Put together, with ADDYY’s robust sales growth and strong gross margin performance in 2Q, along with the encouraging trends in demand, a more robust recovery in China than initially anticipated, effective control over operating expenses, and efficient inventory management, I anticipate that these developments will drive sustained long-term revenue growth and an expansion in EBITDA margins for the company.
Valuation and risk
Using consensus figures which I believe depicts the bull case of ADDYY reaching historical EBITDA levels (~EUR3+ billion), ADDYY is valued EUR295 in FY24, representing an 89% increase back FY19 levels. If ADDYY can execute as expected, it deserves to continue trading at this high multiple as I expect the market to recognize the new CEO capabilities and ADDYY turnaround situation as a success. ADDYY is now trading at 18.5x forward EBITDA, which I see as the market already pricing in the turnaround as a success given it is trading at valuation similar to Nike and Lululemon. My take is that it is still early to tell whether the trend is sustainable. Any execution hiccups could cause multiple to revert back to a discount easily. Remember that ADDYY historical average is at 14x, so there is plenty of room for multiples to fall.
The potential for a new marketing strategy initiated by the new CEO to gain less traction is a concern. This could be due to either increased competition in the market or a lack of resonance with the new marketing materials, ultimately resulting in a limited boost to top-line momentum. Other risk include the possibility of a significant deterioration in U.S.-China relations, which may lead Chinese consumers to prefer domestic brands over international ones. There is also the risk of marketing missteps diminishing the brand’s appeal or external factors causing consumers to become less receptive to the brand. Furthermore, the rapidly changing landscape of consumer confidence and disposable income in the face of persistent inflation poses additional challenges.

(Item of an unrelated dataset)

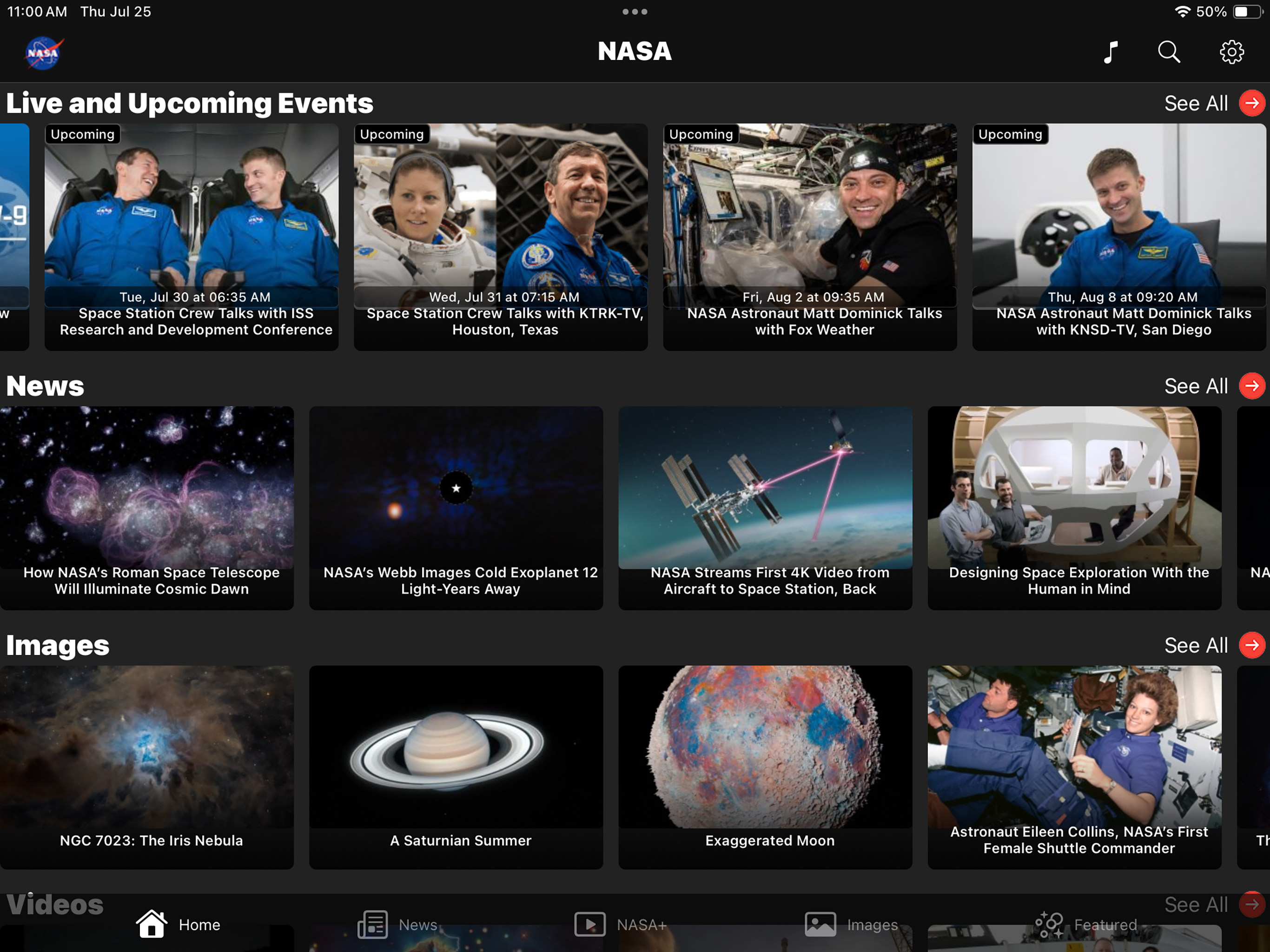
Task: View Exaggerated Moon image
Action: (765, 767)
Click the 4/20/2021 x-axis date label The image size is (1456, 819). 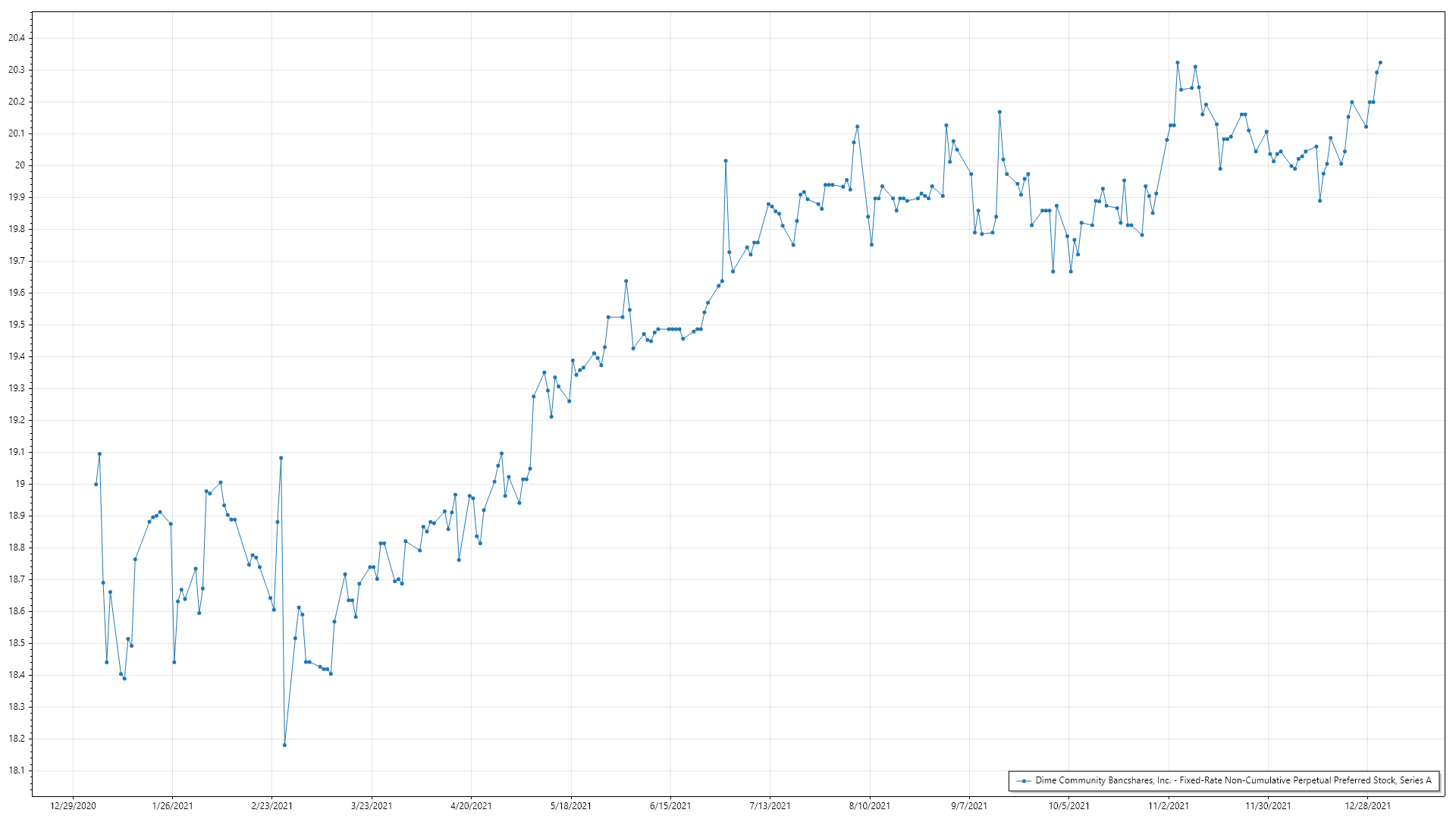(x=471, y=805)
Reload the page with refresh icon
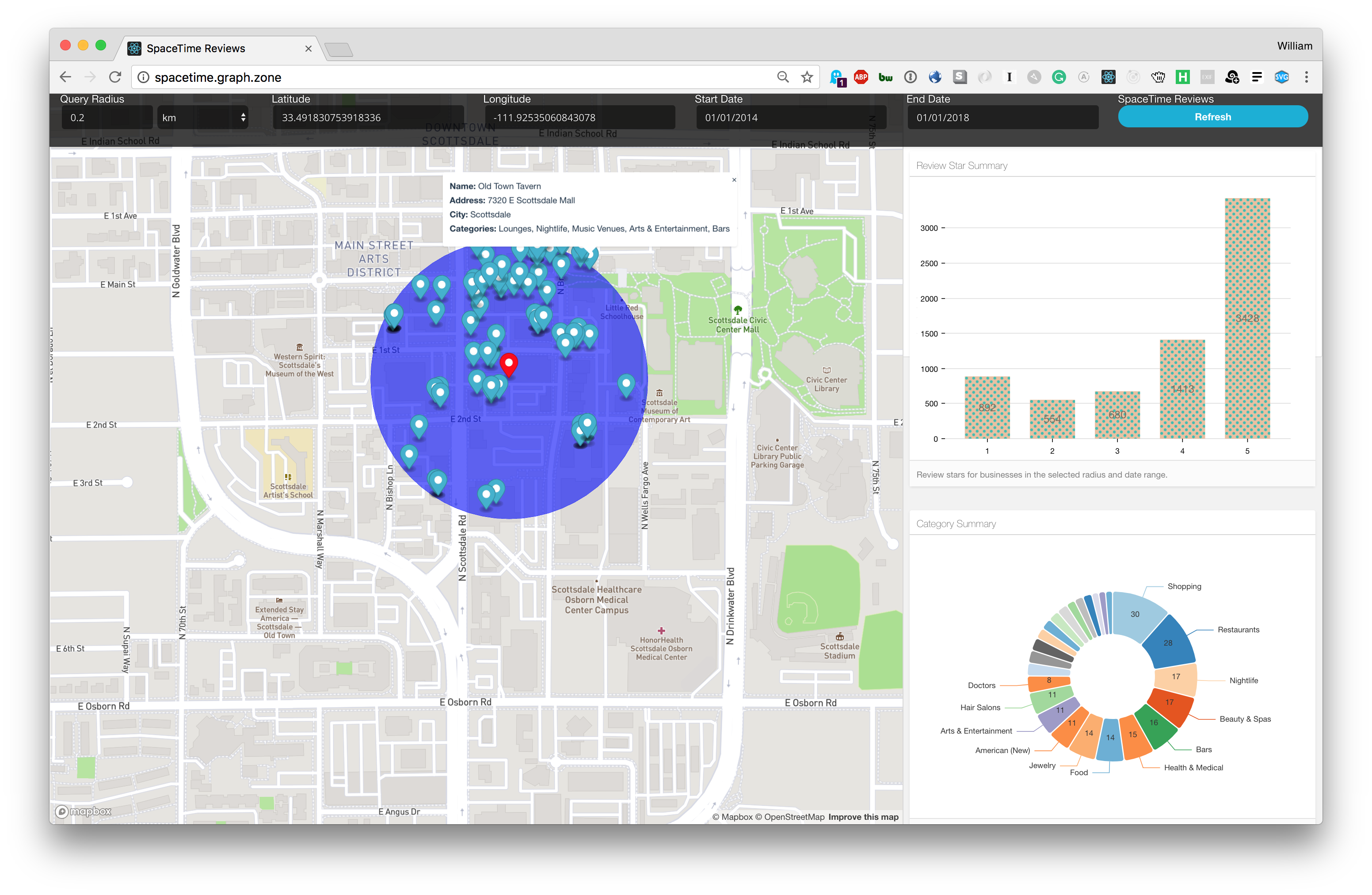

I maintain a hold rating for ADDYY based on ongoing cautiousness regarding its execution strategies and market growth in key regions. While the company has demonstrated strong performance in Q2, including impressive DTC demand and a rebound in China, challenges persist in North America and EMEA. Promising product trends and inventory management bode well for long-term revenue growth and EBITDA margin expansion. However, ADDYY’s current valuation at 18.5x forward EBITDA appears to price in the successful turnaround, similar to peers like Nike and Lululemon, leaving little room for setbacks.